31. PİKNİK

77.7K 3.6K 1.3K
                                    

Selam, bu bölüm biraz kısa oldu. Kusura bakmayın lütfen. İyi okumalar!

"Buna ben karar veriyorum hakan, ne zaman gerekirse gideriz." Diyerek Urfa'ya gitmeyi reddetti babam.

Evet şu an salonda oturuyorduk. O adam da Yusuf beyin, yani dedemin sağ kolu gibi bir şeymiş.

Yalnız adam tam bir şerefsizdi. Görür görmez böyle biri olduğunu anlamıştım. Yani sebebi yok işte adamın davranışları bana göre çok gıcıktı, onunla her konuştuğumuz da alttan alttan laf sokuyordu, sizce ben boş durur muyum?

Hayır tabii ki de. Ben de açık açık kafiyeli bir şekilde laflarımı sıralıyordum. Adam, yani hakan da bozulmuştu, çaktırmamaya çalışıp da gülüp geçmişti.

Ay biliyorum, mükemmellim. "Ne alaka Asya?" İç sesime küfür ettim.

Lan bir de bu Hakan 32 yaşındaymış. Ben adamı 50 yaşında falan sanmıştım. Ay silahla evi basarmış gibi bir harekette bulundukları için Polat ve Fırat abi hakana fena fırça atmışlardı.

Fırat abi de benimle daha da konuşmamıştı. Bana sebebi falan var diyordu ama saçmaydı. En azından konuşmasını engelleyecek kadar büyük bir sebep görmüyordum ortada.

Çağrı ise benimle göz göze geldiği an kaçırıyordu gözlerini. Ve kimseyle de konuşmamıştı. Benim tanıdığım çağrıya göre bu oldukça garip kaçıyordu.
Annem ve babam da biraz önce gelmişti. Biraz yürüyüşe çıkmışlar.

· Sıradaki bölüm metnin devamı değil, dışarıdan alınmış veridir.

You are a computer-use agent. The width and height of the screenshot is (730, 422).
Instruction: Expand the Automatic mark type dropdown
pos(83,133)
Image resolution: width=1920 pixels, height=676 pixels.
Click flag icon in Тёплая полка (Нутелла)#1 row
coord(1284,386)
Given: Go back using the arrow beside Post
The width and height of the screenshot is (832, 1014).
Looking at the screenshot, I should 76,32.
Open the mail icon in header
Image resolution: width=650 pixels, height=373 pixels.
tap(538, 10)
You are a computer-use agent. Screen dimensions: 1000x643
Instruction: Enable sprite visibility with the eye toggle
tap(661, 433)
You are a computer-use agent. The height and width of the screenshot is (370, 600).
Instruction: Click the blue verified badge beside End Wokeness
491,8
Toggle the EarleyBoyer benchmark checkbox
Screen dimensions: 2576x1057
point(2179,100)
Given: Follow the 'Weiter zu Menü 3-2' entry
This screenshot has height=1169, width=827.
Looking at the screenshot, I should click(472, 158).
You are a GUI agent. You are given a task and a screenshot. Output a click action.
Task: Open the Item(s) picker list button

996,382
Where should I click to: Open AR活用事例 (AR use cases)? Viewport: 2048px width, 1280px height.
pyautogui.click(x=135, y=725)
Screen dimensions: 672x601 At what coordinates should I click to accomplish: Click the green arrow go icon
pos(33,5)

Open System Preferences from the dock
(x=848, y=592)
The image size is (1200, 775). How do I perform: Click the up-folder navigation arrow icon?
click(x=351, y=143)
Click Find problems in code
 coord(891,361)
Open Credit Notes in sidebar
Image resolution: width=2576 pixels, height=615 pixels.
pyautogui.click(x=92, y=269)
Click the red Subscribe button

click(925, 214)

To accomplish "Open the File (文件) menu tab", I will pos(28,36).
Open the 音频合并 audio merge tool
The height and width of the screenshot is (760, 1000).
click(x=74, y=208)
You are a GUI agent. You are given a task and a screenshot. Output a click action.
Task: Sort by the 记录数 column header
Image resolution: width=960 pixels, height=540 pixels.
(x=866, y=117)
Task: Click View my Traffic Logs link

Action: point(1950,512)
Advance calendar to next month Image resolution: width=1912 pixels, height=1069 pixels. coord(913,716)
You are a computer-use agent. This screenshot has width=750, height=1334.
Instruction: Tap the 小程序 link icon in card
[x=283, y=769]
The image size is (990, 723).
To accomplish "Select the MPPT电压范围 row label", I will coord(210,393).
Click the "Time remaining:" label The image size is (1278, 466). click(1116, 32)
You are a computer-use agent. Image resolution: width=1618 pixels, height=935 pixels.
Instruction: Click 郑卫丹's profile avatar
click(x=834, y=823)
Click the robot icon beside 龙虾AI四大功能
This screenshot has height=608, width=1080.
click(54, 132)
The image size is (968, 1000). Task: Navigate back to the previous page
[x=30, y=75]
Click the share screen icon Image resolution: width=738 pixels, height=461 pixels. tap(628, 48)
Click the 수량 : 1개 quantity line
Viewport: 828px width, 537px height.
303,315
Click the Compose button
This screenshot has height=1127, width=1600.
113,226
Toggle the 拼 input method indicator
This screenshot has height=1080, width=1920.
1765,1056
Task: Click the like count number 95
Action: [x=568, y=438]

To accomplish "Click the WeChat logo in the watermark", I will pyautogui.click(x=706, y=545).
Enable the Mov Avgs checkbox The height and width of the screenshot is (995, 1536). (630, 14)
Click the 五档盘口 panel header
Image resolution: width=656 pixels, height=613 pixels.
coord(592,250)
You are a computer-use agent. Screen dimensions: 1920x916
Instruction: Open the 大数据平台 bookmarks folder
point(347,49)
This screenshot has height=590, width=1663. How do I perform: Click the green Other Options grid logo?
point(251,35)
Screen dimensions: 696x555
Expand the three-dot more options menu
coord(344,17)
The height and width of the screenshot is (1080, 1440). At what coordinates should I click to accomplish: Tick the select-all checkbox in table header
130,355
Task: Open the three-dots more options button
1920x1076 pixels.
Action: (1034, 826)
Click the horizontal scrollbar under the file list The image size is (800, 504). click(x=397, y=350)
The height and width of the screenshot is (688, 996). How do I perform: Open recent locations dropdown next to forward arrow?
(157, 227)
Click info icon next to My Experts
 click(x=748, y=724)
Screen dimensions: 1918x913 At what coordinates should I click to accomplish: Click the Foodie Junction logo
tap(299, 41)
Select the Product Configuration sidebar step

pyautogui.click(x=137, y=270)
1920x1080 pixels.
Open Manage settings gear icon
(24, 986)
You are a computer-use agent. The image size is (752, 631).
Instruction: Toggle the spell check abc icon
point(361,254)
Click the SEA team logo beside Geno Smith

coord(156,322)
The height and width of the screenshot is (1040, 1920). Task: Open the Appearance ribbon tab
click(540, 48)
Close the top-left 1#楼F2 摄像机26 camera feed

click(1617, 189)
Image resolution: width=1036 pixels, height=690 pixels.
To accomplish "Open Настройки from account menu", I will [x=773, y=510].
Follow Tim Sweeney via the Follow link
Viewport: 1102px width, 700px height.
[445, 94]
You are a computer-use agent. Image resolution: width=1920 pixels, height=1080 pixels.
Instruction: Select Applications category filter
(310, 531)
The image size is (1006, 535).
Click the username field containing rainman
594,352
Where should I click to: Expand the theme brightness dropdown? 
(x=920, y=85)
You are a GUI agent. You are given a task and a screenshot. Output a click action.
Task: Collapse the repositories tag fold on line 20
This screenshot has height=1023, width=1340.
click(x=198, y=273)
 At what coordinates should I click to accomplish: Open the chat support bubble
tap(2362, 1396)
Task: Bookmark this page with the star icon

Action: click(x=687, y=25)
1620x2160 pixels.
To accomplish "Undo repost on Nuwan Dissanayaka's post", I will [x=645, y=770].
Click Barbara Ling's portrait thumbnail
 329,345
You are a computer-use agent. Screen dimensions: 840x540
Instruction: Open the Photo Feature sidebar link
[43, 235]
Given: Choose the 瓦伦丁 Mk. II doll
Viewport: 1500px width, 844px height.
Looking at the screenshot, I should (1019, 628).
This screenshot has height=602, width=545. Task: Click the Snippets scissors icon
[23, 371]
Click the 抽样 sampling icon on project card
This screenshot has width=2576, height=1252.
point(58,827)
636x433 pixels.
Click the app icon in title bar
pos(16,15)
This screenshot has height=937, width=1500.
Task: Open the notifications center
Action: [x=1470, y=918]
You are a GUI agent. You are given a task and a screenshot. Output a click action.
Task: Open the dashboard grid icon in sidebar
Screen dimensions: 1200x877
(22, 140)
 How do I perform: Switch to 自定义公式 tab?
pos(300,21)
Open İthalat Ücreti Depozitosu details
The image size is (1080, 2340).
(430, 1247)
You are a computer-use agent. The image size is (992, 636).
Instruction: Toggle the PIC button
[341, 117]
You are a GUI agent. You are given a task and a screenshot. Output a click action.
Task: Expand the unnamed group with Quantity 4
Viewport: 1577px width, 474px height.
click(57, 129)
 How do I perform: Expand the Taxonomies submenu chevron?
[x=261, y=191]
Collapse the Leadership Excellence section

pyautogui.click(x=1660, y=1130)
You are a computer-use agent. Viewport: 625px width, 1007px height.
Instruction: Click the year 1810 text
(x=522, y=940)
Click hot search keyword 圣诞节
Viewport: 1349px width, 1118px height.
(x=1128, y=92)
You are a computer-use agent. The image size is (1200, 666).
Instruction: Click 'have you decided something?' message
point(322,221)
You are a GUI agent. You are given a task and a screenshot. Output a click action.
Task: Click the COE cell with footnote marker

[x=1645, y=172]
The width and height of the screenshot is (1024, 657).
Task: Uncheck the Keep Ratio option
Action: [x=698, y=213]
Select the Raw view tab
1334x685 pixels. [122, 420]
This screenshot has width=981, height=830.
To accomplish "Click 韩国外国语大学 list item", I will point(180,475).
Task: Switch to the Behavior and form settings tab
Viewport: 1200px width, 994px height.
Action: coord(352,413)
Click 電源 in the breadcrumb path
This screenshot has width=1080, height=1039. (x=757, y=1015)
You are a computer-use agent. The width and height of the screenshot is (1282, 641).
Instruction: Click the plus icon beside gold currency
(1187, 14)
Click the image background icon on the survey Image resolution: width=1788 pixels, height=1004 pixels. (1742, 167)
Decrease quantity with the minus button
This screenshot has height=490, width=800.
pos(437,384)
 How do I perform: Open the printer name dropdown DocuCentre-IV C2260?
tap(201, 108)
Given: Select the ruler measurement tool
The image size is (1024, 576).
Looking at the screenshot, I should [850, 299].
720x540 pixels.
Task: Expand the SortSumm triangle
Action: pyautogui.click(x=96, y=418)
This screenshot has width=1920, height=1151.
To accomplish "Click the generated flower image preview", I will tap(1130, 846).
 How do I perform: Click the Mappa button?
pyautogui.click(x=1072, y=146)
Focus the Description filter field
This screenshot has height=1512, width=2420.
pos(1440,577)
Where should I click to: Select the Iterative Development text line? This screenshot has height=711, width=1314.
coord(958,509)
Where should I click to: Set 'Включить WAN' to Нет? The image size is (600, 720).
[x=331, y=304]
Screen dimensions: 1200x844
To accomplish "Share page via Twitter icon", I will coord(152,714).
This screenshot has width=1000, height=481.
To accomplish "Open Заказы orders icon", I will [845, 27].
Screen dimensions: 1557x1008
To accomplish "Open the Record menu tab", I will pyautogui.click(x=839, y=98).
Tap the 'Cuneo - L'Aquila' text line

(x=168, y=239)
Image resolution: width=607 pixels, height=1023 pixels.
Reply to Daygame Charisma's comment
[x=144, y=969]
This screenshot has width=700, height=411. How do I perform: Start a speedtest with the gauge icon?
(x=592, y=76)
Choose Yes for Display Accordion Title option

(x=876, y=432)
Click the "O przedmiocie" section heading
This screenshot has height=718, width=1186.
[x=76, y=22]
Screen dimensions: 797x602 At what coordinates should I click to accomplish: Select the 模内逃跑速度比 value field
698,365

Meriç abi de onlardan sonra gelmişti.

"Peki serdar bey, ben sadece haber vermekle görevliydim." Dedi Hakan.

Ayağa kalktım, hepsi bana baktı. "Ben odamdayım, iyi geceler." Dedim ve arkama döndüm. "Asyacım daha misafirinizim, açıkçası böyle hemen gitmen ayıp oldu." Dedi Hakan.

Bu adam 32 yaşında falan değil bence, direkt 4 yaşında bir çocuk olarak algılayabiliriz. "Kes sesini hakan, iyi geceler kızım." Dedi babam. Onlara döndüm.

O sırada yukarıdan koşarak inen hain Tarçını gördüm. Ben ne olduğunu anlamadan, hatta kimse ne olduğunu anlamadan, Hakan'ın üstüne doğru koşup bacağını ısırdı.

Dur bir dakika, buraya geldiğinden beri uslu olan köpek, yani benim köpeğim birini ısırdı? ALLAH'ım bugünleri de mi görecektim?

Hakan bağırıp ayağa kalktı, o kalkınca Tarçın hemen Polat'ın yanına kaçtı. Buraya kadar iyiydi be Tarçın. Polat hiç saklama gereği duymadığı bir sırıtmayla tarçını kucağına aldı. Anlaşılan o da hakandan hoşlanmıyordu.

Ulan Tarçın erkek olduğunu bilmesem, Polata aşık olduğunu falan sanacağım.

Açıkçası dedem denilen adam neden bu adamı yanında tutuyor anlamadım.

"Bir şey olmaz hakan abi, aşıları tam merak etme." Dedi Meriç abi. Babam ayağa kalkıp hakanla el sıkıştı. "Buraya kadar zahmet etmişsin hakan, başka bir zaman görüşmek üzere." Dedi babam, hakan hiç bir şey demeden hızlıca evden çıktı.

Yazık lan, adamın kalbi kırıldı kesin. Ne yapalım hakancığım bu dünya böyle.

"Köpeğe bak sen." Dedi güney sırıtarak. Ona ters ters baktım. "Bir daha sakın ona köpek deme." Dedim sert bir dille. Tek kaşını kaldırdı. "Tarçın ne kızım? Köpek köpektir işte." Şimdi çarpacağım ağzının üstüne 2 tane, öbür dünya da göreceksin cehennem köpeğini.

Tövbe tövbe, salak şey. Zaten ona sinirliyim.

"Ay her neyse annecim, pedercim, efe ve akşam akşam tinercilerle buluşmaya giden sevgili abim iyi geceler hepinize." Deyip hızlıca yukarı çıktım.